Start of Block

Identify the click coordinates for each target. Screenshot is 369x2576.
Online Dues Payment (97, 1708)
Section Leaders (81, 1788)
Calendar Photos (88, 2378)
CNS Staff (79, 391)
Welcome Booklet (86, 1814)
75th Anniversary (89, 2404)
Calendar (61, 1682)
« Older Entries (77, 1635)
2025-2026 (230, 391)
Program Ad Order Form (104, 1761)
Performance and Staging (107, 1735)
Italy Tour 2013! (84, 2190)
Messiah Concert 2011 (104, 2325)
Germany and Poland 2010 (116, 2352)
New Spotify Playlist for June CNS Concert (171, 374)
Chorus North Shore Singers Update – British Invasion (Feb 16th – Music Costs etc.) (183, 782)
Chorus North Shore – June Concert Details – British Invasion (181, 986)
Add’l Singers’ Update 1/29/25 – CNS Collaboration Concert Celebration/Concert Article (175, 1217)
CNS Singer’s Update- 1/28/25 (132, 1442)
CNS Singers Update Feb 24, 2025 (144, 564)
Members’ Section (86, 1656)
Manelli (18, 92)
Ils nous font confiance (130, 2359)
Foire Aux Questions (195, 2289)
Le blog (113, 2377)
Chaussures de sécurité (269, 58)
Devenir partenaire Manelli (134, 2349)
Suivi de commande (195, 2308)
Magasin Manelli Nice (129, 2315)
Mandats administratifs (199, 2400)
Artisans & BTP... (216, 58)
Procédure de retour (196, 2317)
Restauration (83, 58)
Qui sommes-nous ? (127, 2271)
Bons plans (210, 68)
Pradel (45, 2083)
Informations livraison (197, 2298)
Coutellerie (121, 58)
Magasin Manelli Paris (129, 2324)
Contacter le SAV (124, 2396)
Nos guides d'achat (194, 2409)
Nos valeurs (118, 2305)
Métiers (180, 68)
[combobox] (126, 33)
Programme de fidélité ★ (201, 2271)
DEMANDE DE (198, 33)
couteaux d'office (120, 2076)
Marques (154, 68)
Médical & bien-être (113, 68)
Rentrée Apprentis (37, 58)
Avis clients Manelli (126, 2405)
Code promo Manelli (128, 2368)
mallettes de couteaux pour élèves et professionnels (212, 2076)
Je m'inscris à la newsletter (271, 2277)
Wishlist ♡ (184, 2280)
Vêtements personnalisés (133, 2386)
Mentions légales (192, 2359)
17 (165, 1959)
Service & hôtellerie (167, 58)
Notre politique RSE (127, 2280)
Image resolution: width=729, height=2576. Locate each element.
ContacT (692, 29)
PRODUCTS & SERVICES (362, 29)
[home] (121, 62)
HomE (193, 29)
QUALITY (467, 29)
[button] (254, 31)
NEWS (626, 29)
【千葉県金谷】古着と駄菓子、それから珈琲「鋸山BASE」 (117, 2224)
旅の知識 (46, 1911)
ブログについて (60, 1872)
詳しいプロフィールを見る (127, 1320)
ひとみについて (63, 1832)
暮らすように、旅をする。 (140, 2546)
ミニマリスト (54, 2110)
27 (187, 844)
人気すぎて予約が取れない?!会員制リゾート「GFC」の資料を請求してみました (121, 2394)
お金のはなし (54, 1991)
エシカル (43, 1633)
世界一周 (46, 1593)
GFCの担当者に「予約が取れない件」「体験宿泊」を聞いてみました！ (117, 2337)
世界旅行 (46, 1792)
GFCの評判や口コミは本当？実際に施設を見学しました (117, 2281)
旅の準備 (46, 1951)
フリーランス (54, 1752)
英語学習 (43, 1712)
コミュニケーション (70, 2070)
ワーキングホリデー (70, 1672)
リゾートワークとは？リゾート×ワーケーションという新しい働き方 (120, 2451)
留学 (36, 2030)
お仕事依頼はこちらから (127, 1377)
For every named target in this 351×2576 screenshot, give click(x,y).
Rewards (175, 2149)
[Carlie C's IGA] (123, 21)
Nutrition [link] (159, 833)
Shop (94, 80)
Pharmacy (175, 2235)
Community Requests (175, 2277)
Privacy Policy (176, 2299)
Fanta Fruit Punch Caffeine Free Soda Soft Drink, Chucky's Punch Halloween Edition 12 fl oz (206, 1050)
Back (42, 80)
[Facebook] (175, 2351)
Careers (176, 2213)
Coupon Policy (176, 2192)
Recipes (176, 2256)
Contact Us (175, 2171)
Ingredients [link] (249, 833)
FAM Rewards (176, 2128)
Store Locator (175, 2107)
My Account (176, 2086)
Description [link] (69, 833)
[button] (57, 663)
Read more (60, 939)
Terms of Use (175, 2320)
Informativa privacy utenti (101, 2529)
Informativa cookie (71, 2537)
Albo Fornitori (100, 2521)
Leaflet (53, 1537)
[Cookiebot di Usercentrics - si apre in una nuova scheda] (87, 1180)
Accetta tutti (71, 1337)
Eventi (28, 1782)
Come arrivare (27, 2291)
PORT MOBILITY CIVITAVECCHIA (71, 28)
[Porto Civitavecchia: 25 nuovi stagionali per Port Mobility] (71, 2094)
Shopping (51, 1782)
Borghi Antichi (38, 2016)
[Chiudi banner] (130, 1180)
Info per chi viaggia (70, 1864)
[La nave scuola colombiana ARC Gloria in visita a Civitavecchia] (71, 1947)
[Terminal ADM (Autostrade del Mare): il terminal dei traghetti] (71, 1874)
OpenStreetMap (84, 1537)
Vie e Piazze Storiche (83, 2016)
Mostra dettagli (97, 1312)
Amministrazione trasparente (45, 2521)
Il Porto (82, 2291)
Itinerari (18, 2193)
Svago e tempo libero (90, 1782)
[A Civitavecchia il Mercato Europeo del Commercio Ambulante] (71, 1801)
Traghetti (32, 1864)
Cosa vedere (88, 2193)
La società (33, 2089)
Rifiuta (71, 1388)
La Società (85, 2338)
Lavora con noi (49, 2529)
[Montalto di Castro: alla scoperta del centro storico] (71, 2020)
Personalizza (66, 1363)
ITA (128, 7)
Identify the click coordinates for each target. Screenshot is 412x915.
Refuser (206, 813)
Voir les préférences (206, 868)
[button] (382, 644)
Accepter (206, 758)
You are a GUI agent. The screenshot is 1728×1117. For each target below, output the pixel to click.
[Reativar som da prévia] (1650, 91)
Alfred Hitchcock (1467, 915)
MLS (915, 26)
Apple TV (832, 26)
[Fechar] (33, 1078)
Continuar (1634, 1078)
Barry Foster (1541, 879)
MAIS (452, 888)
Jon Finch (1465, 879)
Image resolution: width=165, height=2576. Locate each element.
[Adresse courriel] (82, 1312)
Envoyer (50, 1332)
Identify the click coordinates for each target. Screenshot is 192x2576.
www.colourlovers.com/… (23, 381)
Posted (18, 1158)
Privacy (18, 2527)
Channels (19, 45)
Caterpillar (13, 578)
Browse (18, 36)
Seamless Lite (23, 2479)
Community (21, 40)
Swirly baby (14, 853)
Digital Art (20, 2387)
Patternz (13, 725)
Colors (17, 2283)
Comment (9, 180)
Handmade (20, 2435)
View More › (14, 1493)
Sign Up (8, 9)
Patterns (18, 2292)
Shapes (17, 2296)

End of Block

Go through the listing above, and whenever a line holds the word "resolution", copy it.

Image resolution: width=729, height=2576. Locate each element.
Image resolution: width=165, height=2576. Locate each element.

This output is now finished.